Manual alterations to correlation matrices often result in inconsistent values and poorly conditioned matrices.  These will lead to numerical problems or even infeasible optimizations.  We do not recommend making manual tweaks to individual values in the correlation matrix.  However, in the case that a correlation matrix is badly specified, the Covariance Fixer can be licensed to find the nearest well-conditioned matrix.

Expense Ratios

An expense ratio measures the operational costs, including fees, of mutual funds, exchange traded funds, etc.  Operating expenses are taken out of a fund's assets and lower the return to a fund's investors.  Expense ratios can have a marked impact on optimization.  

The Expense Ratio Column is an optional column that appears on the Inputs Worksheet when enabled through the Display Menu. If you enter expense ratios, the Optimizer deducts the expense ratio from each asset's return when optimizing.  

The expense ratios are available for customized constraint construction as well.

See Loading for instructions on how to import expense ratios from online sources.

EXERCISES TO COMPLETE:
**a.** In the optimizer help text, where does the Expense Ratio Column appear, and how is it turned on?
**b.** Carry on the optimizer help text from where it stops.

RECORDS SHOWN:
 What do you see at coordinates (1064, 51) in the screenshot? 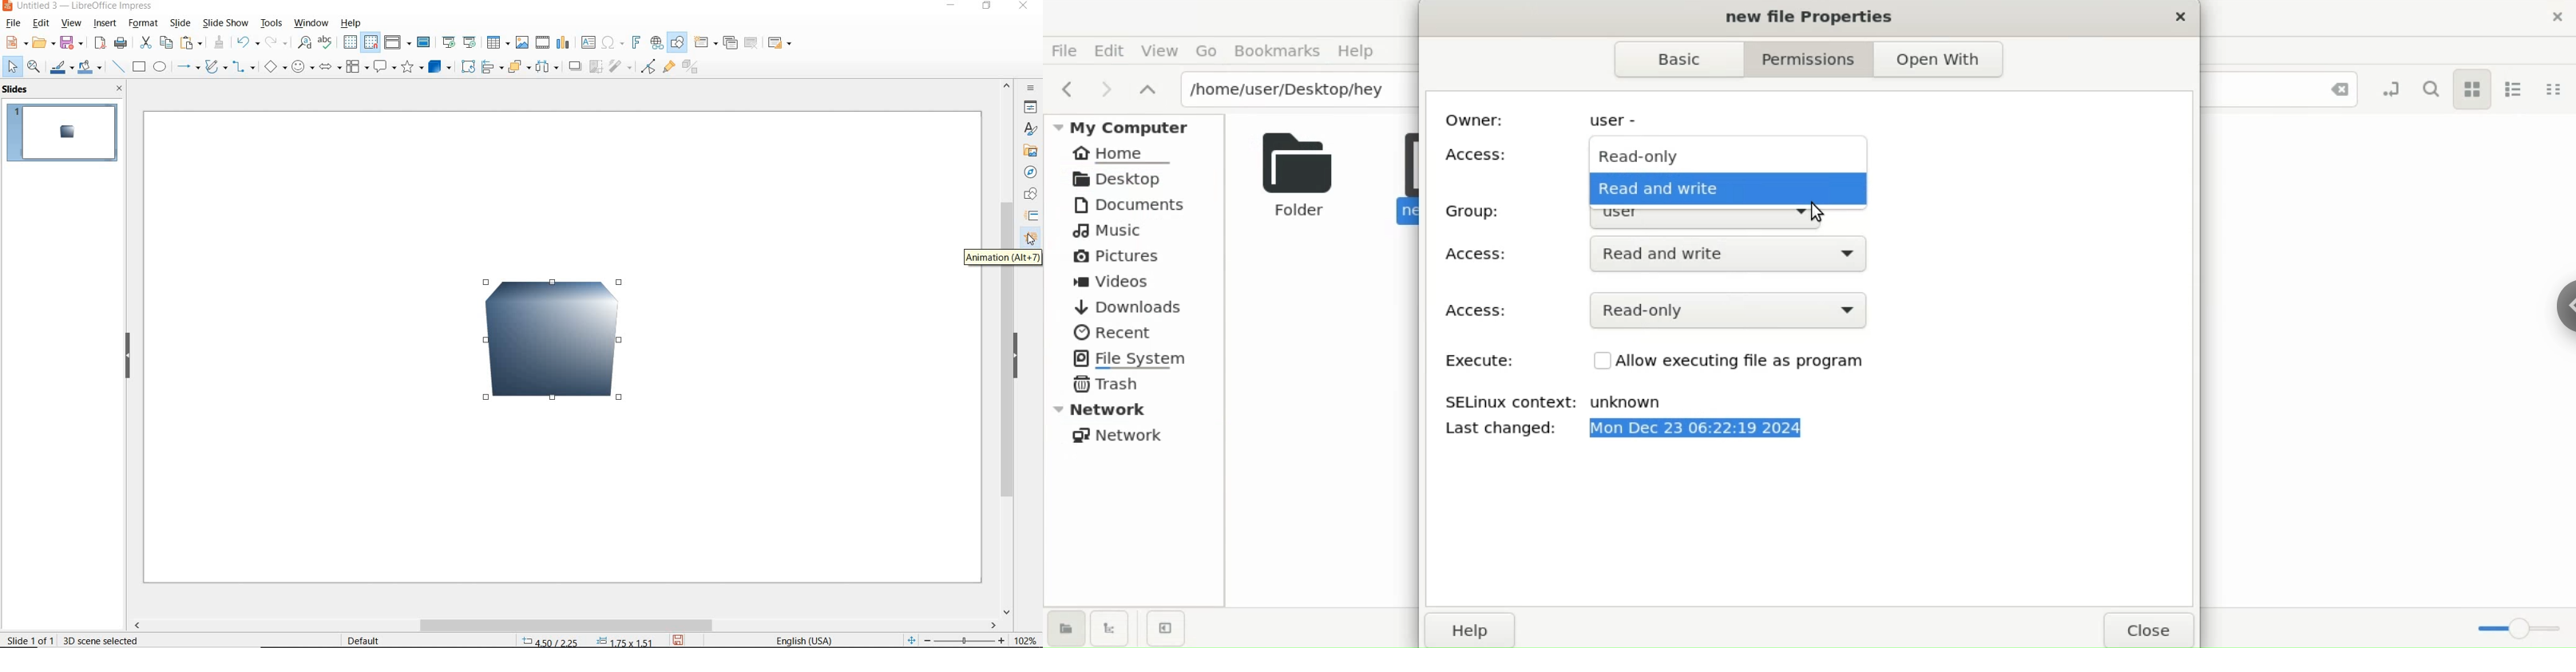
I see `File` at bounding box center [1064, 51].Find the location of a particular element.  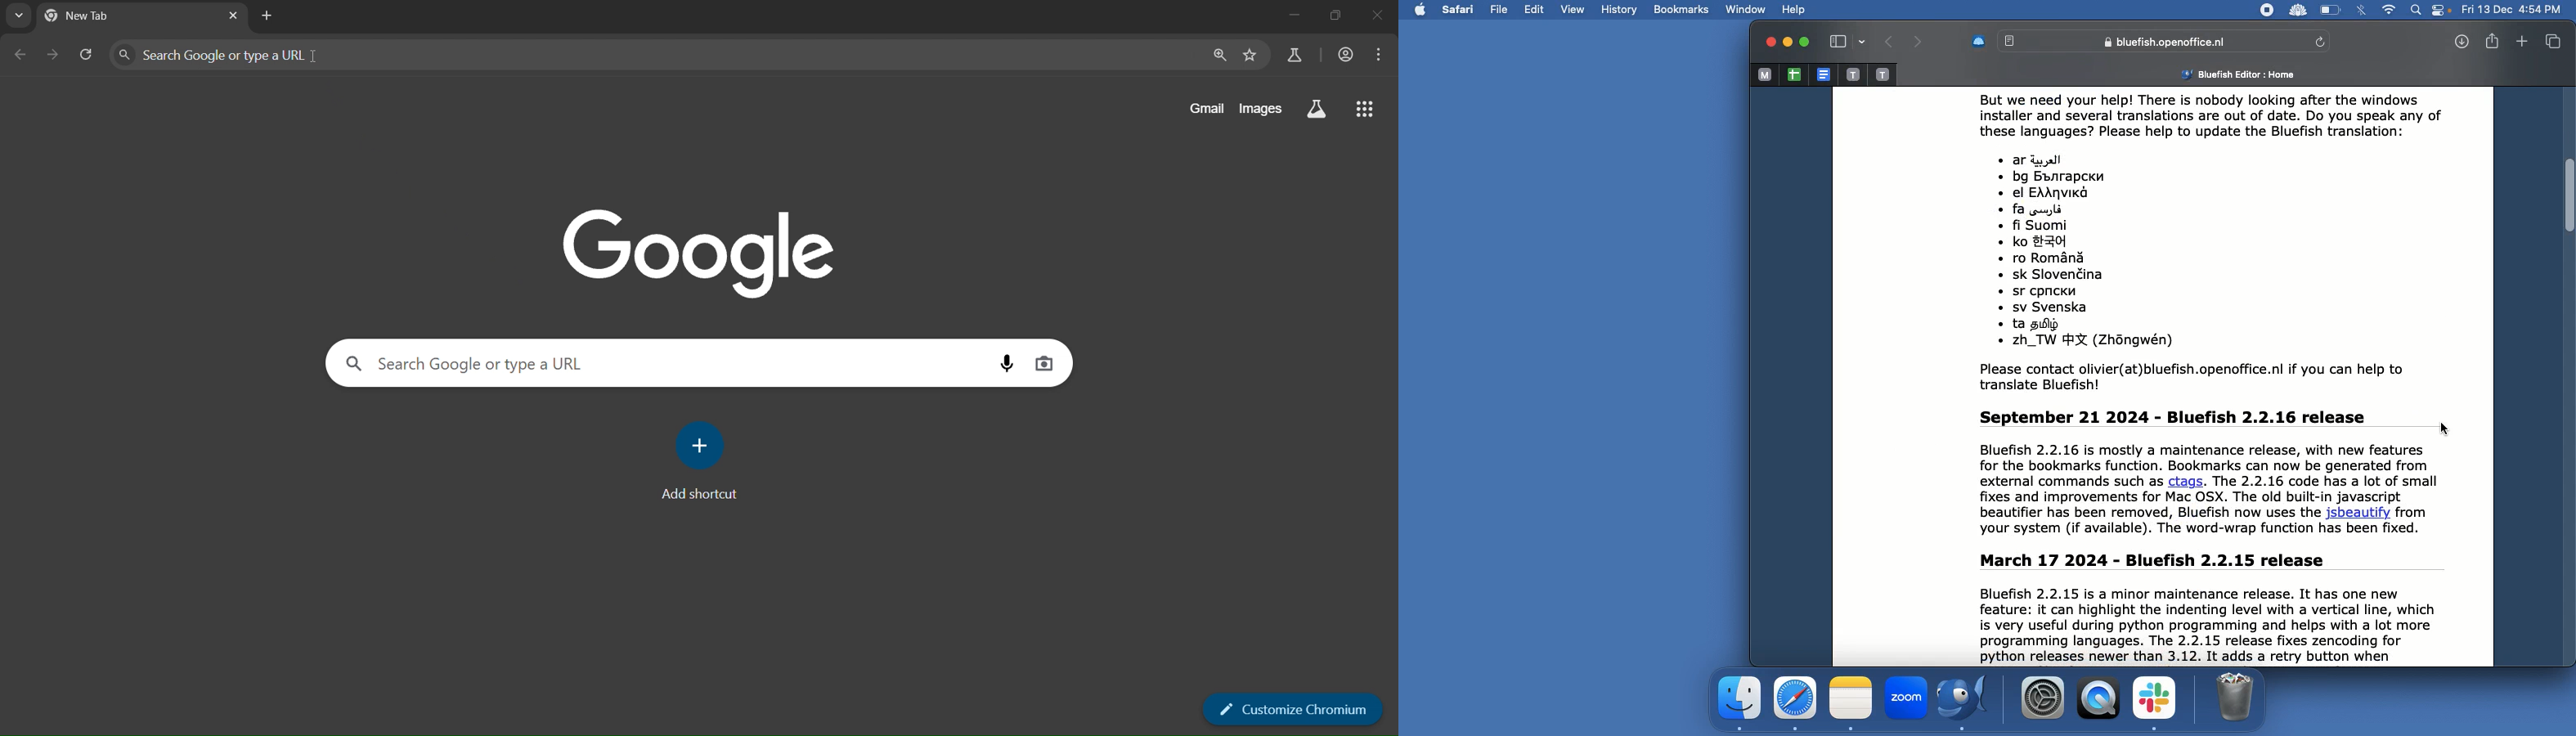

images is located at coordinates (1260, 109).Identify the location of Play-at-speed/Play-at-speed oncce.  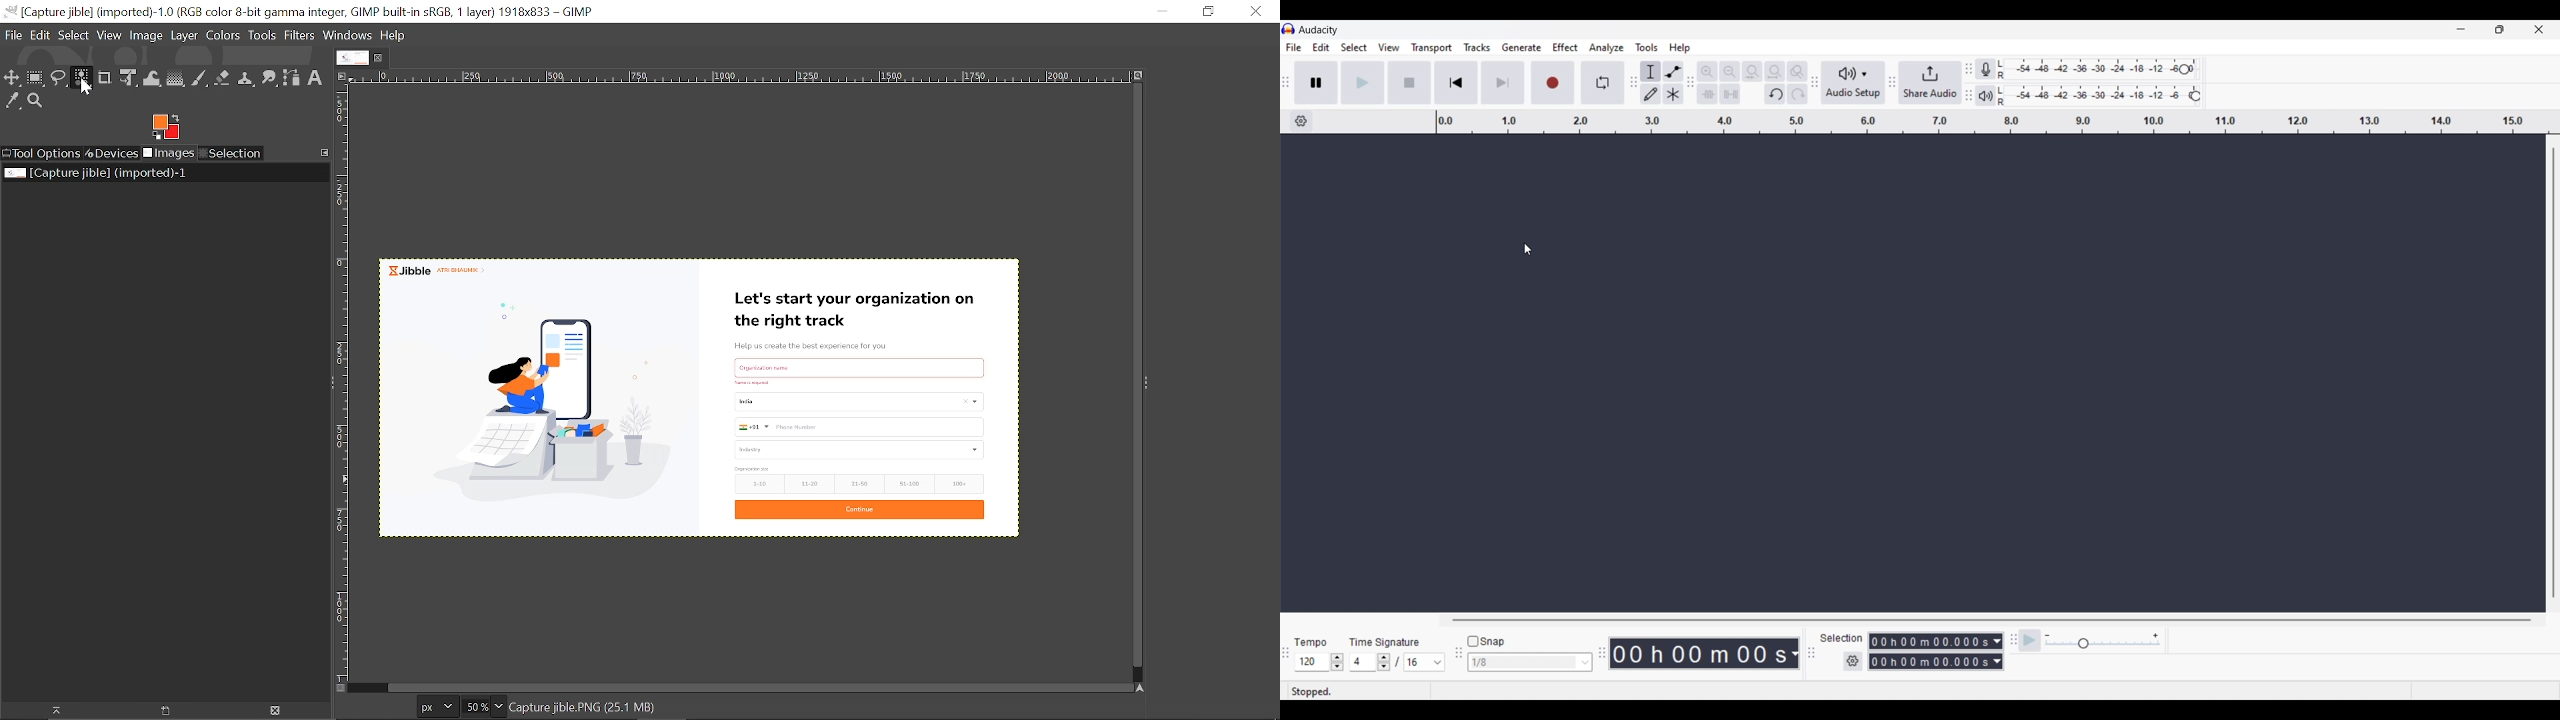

ANSWERS IN ORDER:
**a.** It appears on the Inputs Worksheet and is turned on through the Display Menu.

**b.**
Yield

The Yield Column is an optional column that appears on the Inputs Worksheet when enabled through the Asset Info Columns submenu within the Display Menu. If you are working with taxes (basic taxes, not tax lots), yield information is used to calculate after-tax expected return.

Yield is available for customized constraint construction and reference purposes. If you do not apply a customized constraint based on this data or work with taxes, this column will not impact the optimization.

The yield of a portfolio is the weighted sum of the assets' yields. It is displayed at the bottom of the Portfolios Worksheet, optionally on the Efficient Frontier Chart, and in tables on the Results and Charts Worksheets. Portfolio yields calculate automatically when an asset yield is changed. When basic taxes are enabled, portfolio yields will update but will not reflect optimal portfolios based on the new information until after you optimize.

See Loading for instructions on how to import yields from online sources.

Four Moment Resampling Inputs

Since a normal or t distribution doesn't approximate all asset return distributions equally well (e.g. hedge funds), the Optimizer offers non-normal distribution. If you enable four moment resampling in the Options Menu, Skew and Kurtosis Columns appear on the Inputs Worksheet, and the Optimizer uses a multivariate distribution for resampling that matches these higher moments. Keep in mind that it is not possible for assets with significantly different kurtosis to be highly correlated; if the correlation matrix is incompatible with the given kurtosis and skewness, the Optimizer adjusts the correlation matrix as needed.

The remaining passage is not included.